Saturday, October 3, 2009
Last week my son Brian came over to pick up his truck and skiff and take them back over to Juneau. Since he was here for a few days I suggested that he go with me up the bay to set a subsistence long line for halibut, which he thought sounded great. Because we live in a rural area along the coast and I guess because there are limited opportunities for employment, we qualify for a subsistence permit from the federal government to go catch halibut to eat. You aren't allowed to sell any of your catch with this permit- it's for personal use. For reasons unknown to me and in typical government fashion, you are allowed to use thirty hooks on a set and can keep up to twenty halibut a day. Twenty a day! Who needs twenty halibut a day? I raised seven children and I don't think we ate twenty in a year... and we really enjoy it. Anyway, we went up into Port Frederick and made a set last Sunday and while we were there we set out a shrimp pot that I had snagged several years ago when I was longlining. It had been lost and apparently had been there quite some time because it was covered in the fossilized remains of tube worms. We threw some dog salmon carcasses inside for bait and tossed it over in about sixty fathoms of water. Six hours later we came back up to pull the halibut set. The first hook had a Shortraker rockfish- they are brilliant red-orange; then we caught a few smaller halibut- 8 to 12 pounds and a number of grey cod. I normally don't eat the cod fish unless they are in a fish sandwich at Mc Donalds or some such thing. They make excellent halibut bait, but since I had plenty of bait, I ended up giving them to a Korean couple who are running Mary's Inn here in town. I gave them the Shortraker and a Quillback rockfish also.
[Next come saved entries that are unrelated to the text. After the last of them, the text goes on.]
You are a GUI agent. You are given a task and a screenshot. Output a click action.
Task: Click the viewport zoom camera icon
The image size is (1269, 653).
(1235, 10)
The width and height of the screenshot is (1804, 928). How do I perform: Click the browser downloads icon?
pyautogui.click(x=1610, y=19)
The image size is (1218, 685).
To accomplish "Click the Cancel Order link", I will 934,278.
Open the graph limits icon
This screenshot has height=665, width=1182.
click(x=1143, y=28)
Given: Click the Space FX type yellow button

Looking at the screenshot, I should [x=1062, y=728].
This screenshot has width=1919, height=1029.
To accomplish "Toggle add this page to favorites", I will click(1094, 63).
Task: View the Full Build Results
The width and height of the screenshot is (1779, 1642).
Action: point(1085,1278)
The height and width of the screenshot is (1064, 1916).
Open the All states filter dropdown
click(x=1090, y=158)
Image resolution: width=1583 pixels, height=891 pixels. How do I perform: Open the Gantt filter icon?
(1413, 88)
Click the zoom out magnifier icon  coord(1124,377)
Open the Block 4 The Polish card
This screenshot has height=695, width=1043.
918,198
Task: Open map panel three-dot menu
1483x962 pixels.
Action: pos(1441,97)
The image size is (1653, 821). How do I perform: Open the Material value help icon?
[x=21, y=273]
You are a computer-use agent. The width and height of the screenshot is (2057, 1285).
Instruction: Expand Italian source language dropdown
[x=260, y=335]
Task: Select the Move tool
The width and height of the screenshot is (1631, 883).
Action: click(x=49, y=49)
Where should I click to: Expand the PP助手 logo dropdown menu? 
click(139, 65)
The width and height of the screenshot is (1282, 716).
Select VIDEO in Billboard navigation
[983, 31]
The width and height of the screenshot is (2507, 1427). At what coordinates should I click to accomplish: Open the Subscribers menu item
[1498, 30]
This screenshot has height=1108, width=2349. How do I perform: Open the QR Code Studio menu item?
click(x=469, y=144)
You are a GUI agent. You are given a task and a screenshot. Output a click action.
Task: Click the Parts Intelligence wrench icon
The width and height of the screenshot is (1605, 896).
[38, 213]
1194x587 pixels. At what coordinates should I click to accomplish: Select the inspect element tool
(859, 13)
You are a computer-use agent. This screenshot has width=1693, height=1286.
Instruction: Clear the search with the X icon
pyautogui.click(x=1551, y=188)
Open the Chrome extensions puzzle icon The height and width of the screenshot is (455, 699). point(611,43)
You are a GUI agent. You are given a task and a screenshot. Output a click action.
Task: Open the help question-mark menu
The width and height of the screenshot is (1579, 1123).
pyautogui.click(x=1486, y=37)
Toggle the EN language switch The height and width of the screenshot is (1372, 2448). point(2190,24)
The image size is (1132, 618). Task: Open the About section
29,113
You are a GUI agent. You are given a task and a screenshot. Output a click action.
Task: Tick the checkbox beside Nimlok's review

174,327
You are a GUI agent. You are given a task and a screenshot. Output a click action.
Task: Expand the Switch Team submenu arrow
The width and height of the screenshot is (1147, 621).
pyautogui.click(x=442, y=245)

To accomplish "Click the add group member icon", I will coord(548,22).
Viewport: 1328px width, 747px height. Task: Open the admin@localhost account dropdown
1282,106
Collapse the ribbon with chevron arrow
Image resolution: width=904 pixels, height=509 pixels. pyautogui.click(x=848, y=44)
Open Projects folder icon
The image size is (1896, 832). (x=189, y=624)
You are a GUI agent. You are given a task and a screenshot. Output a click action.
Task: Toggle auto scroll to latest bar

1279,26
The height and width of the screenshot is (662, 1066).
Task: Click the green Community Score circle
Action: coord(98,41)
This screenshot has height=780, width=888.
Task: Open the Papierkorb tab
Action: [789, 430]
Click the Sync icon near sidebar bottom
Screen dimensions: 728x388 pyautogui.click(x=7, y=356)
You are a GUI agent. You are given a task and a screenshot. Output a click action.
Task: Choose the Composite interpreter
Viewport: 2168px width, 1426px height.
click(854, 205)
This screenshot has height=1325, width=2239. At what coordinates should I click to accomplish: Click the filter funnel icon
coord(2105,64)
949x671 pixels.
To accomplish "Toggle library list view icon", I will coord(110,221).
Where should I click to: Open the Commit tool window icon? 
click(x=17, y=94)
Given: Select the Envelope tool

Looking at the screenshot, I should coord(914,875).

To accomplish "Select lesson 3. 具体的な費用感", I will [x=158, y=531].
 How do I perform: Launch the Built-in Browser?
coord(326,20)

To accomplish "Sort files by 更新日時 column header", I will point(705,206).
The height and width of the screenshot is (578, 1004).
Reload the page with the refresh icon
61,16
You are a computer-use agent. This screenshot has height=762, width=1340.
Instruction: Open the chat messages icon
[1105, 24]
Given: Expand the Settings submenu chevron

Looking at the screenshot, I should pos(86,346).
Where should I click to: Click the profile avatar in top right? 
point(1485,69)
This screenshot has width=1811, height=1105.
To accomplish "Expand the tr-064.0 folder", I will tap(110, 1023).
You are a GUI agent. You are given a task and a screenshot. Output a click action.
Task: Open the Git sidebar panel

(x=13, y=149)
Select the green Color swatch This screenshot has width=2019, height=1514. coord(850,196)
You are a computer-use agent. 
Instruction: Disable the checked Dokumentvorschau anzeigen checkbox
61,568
That blasted Quillback ended up poking me in the index finger when I was cleaning it. They have sharp spines on either side of the anal fin as well as on the gill plates and dorsal fins. I mean to tell ya, that really hurt. It took three or four hours before the pain started to abate and it was two days before my finger returned to it's normal color and size.
While we were pulling the gear the line got hung up on the bottom. I tied it off to the hay rack and pulled and it ended up parting, so we had to go to the other end and pull. When we got close to the end Brian shouted that we had a big one on. I looked over the stern, and there, wrapped around a big hunk of coral was a halibut that measured five feet three inches long. According to the tide book it had a live weight of 127 pounds and a dressed weight of 96 pounds. There was another smaller halibut on the next hook under it- maybe twenty pounds or so. Brian whacked the big one with a heavy gaff hook when it surfaced and then we shoved a shark hook that we keep handy for big halibut,into its mouth and got it on board. It was quite the ordeal though. The line was really tangled with the coral which was attatched to about an eighty pound rock. I kind of wanted that coral, but it was too much to mess with at the time so we let it go. We were pretty jazzed about the whole ordeal. Thirty hooks and we had our whole winters supply of halibut with plenty to share, plus the rockfish and grey cod. We checked the shrimp pot too, but there were only two shrimp in it at that time, so we set it back down and I picked it up again on Thursday. What you see in the bucket is what I kept. Some of those prawns were huge! I have a picture of the biggest one stretched out with a dollar bill beside it. It is longer than that bill- and I might add, a good deal tastier.
I've included a picture of where all the action took place; between the first and second points. Thats all the more I'll mention about that. I don't mind sharing information, but like all fishermen some things have to remain a secret.